Extracted records »
((
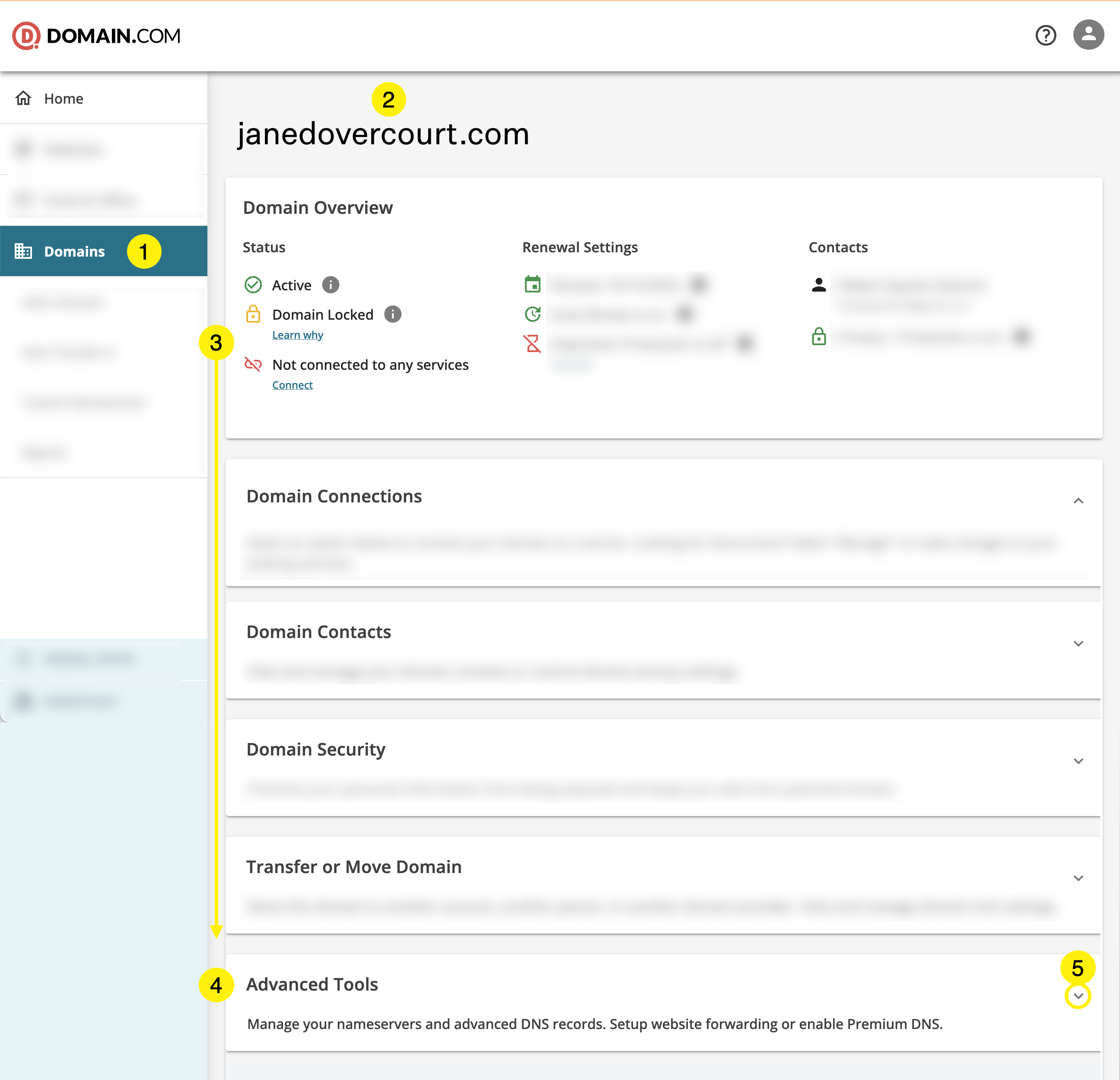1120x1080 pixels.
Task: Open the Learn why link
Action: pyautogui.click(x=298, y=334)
))
((
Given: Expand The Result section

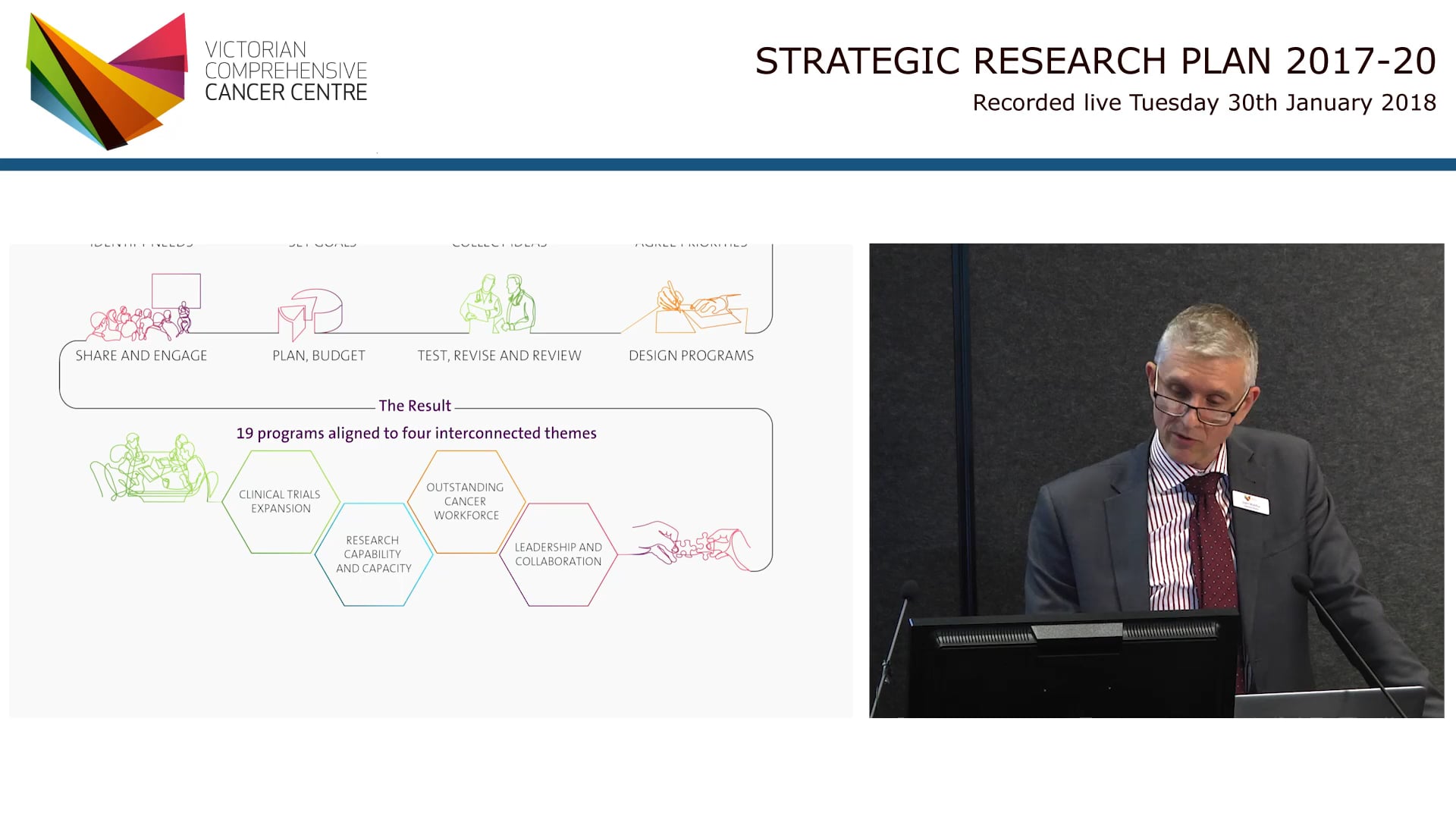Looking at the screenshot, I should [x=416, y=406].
))
((
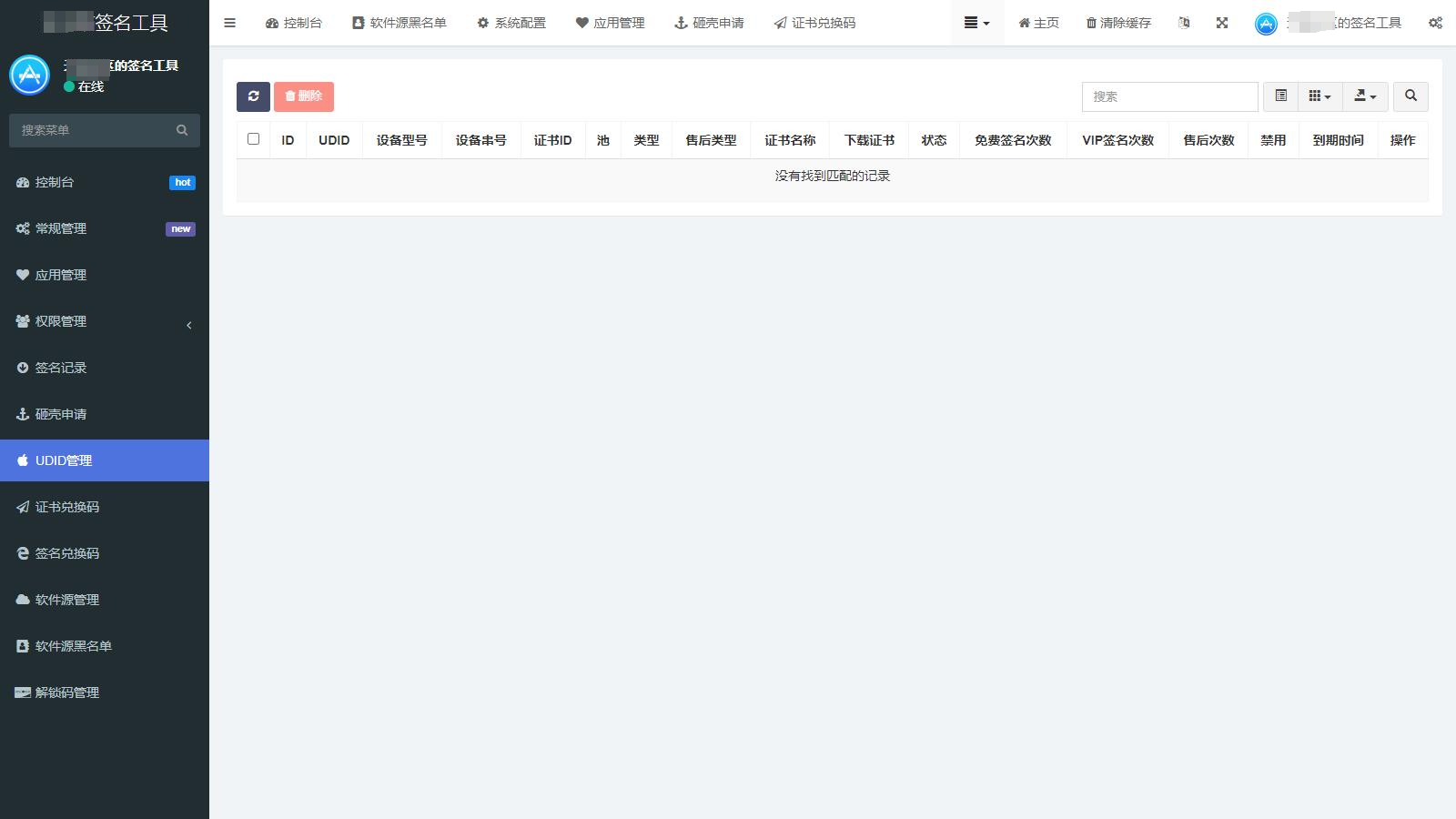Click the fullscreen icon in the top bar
))
What the exercise asks » Reproduce word for word the records from the line containing "1120x1080 pixels." through the line containing "Action: pyautogui.click(x=298, y=334)", inclusive, leaving out the pictures.

Correct answer »
1120x1080 pixels.
Task: Open the Learn why link
Action: pyautogui.click(x=298, y=334)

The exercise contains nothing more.